Is it possible to compress a PDF to exactly a specific size?
No — compression tools reduce file size by a percentage, not to a specific byte count. You can get close to a target through multiple methods (compression + re-scanning + page extraction), but you cannot specify '300KB exactly' as an output target. The closest approach is to compress at maximum settings and check whether the result meets your limit, then adjust scan settings if needed.
What's the minimum size a scanned PDF page can be?
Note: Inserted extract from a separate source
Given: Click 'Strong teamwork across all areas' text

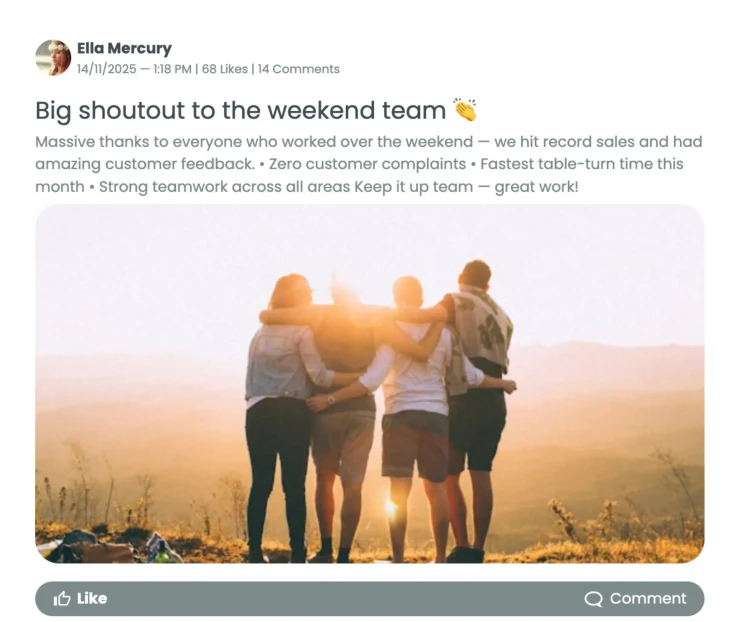Looking at the screenshot, I should pyautogui.click(x=225, y=187).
At 72 DPI grayscale (the absolute minimum for text legibility), a single A4 page is typically 30–80KB. At 96 DPI grayscale, it's 50–120KB. Below these sizes, text becomes difficult to read — fine print, small fonts, and handwriting may not be legible. For official submissions, 150 DPI grayscale (50–200KB per page) is the recommended minimum.
My portal requires PDF under 100KB for a 3-page document. Is that achievable?
That means under 33KB per page, which is only achievable at very low quality (72 DPI or below). Text will be technically legible but images, logos, and fine print may be degraded. Before trying to hit this target, contact the portal — a 100KB limit for a multi-page document is unusually strict and may be a mistake or may have been updated. Most portals with 100KB limits are intended for single-page documents.
Does converting to black and white help reach a small file size target?
Yes, significantly. Colour images store three data values per pixel; grayscale stores one. Converting a colour scanned document to grayscale typically reduces file size by 60–70% compared to the colour version at the same DPI. For most government and official document submissions, colour is not required — grayscale is equally acceptable and dramatically smaller.
What tool gives the smallest possible PDF file size?
Ghostscript with the /screen setting produces the smallest output of any widely-available free tool. It's a command-line tool (not a GUI), but it's free and runs locally on Windows, Mac, and Linux. The /screen preset targets 72 DPI and applies the most aggressive compression algorithms available in the open-source PDF ecosystem.